Plaque rupture is the most common type of plaque complication [15]. It has been reported that ruptured plaque has a large lipid core with increased macrophage density, reduced collagen, and thin smooth muscle cell (SMC) content of the fibrous cap [25]. Reduced collagen content in the fibrous cap is caused by increased breakdown of ECM by MMPs [13]. Cowan et al. [26] demonstrated that MMP-9 gene expression was markedly induced in a mouse macrophage cell line when tenascin-C was used as a substrate, suggesting that tenascin-C modulates the gene expression of MMPs and may affect the stability of atherosclerotic plaque. In addition, inflammatory cells such as macrophages and lymphocytes, which have been associated with the expression of tenascin-C [21], activate the proliferation of SMC in the adventitia, and migrate into the developing intimal plaque site. Together with invading myofibroblasts, SMCs mediate excessive ECM deposition that propagates plaque growth. The expansion of the plaque increasingly occludes vessel blood flow and, as it matures, can rupture, enabling thrombosis to occur [27]. Under these conditions, plaque rupture is caused by plaque instability attributable to the increasing plaque inflammation and breakdown of ECM. Furthermore, Schaff et al. [28] demonstrated that platelets interact with tenascin-C using von Willebrand factor, and the adhesion of platelets to tenascin-C triggered their activation. This result indicates that tenascin-C correlated with not only the formation process of plaque instability but also thrombogenicity after plaque rupture in patients with ACS. In the present study, although serum tenascin-C levels in the ruptured group were significantly higher than in the SAP group, there were no statistically significant differences between the nonruptured plaque and SAP groups. In ACS patients, there was an apparent difference in the mechanism of the plaque-formation process between patients with or without plaque rupture.

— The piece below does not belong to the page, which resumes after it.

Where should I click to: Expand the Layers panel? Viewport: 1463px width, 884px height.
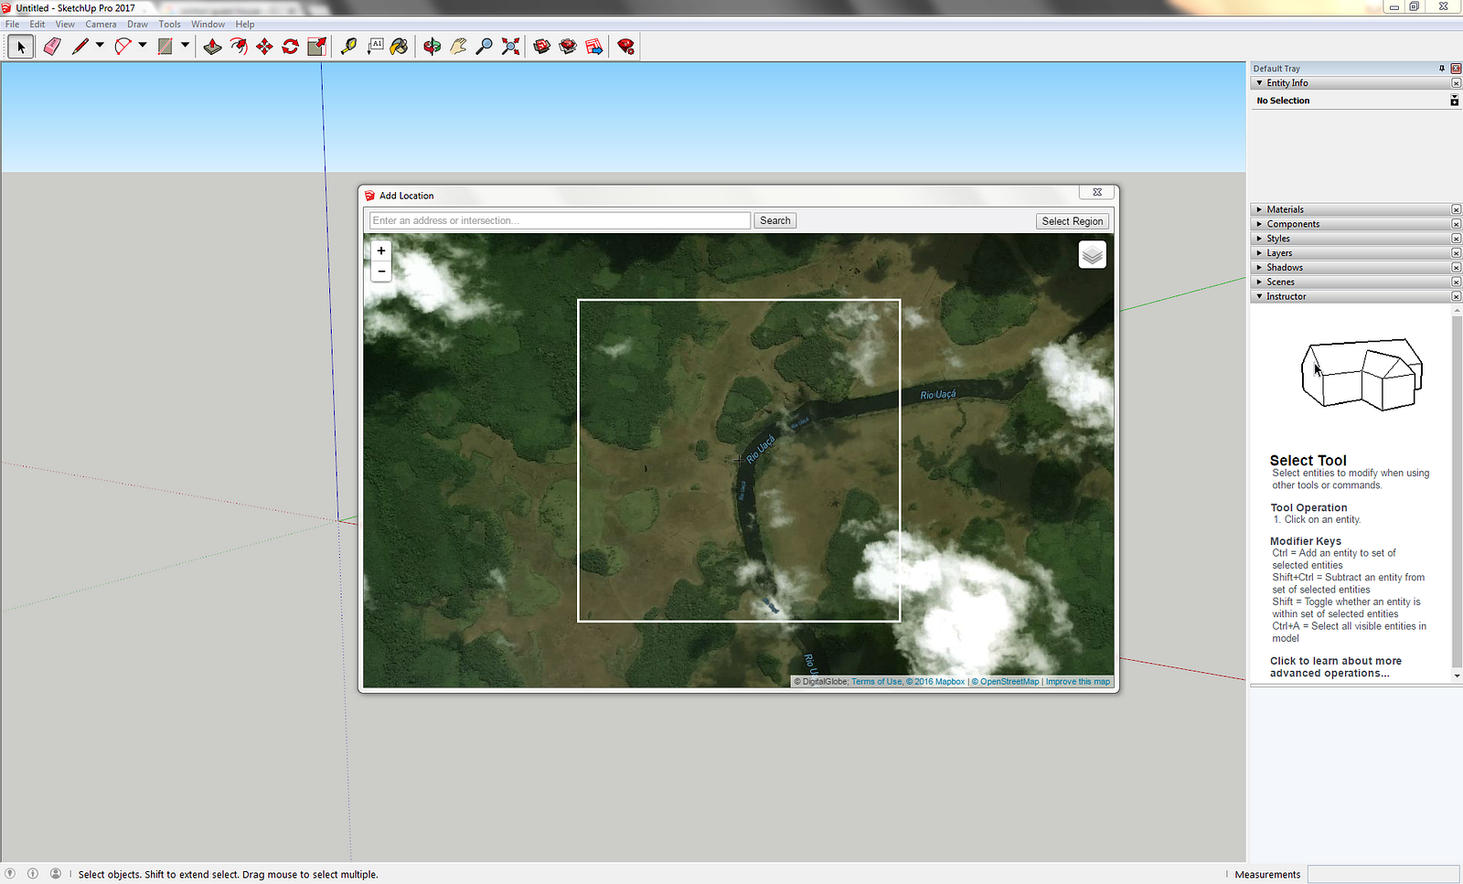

In the present study, serum tenascin-C levels obtained from the ascending aorta in the ruptured ACS group were significantly higher than those of the nonruptured ACS group. To clarify whether the tenascin-C is released from the ruptured plaque site, we measured circulating tenascin-C levels in paired blood samples obtained from the ascending aorta and the coronary sinus of ACS patients with ruptured plaque. In the patients with plaque rupture, serum tenascin-C levels obtained from the coronary sinus were significantly higher than those from the ascending aorta. These results indicate that the high circulating tenascin-C levels reflect the existence of coronary artery plaque rupture in ACS patients.

Study limitations

The limitations of this study should be acknowledged. First, the role of tenascin-C in modulating an inflammatory response seems to be complex, and both pro- and anti-inflammatory roles have been reported. Wang et al. [29] have recently demonstrated the increased monocyte-endothelial interaction and trafficking in the absence of the tenascin-C gene using tenascin-C knock-out mice. Second, the present study was performed in a single center and was on a small scale that included 118 patients, which may not be representative of the Japanese population in general.

Conclusions

Our data demonstrate that serum tenascin-C level is associated with pathologic conditions in ACS, especially the ruptured plaque estimated by IVUS observation. The results suggest that serum tenascin-C level is a novel candidate as a sensitive biomarker for coronary plaque rupture in patients with ACS.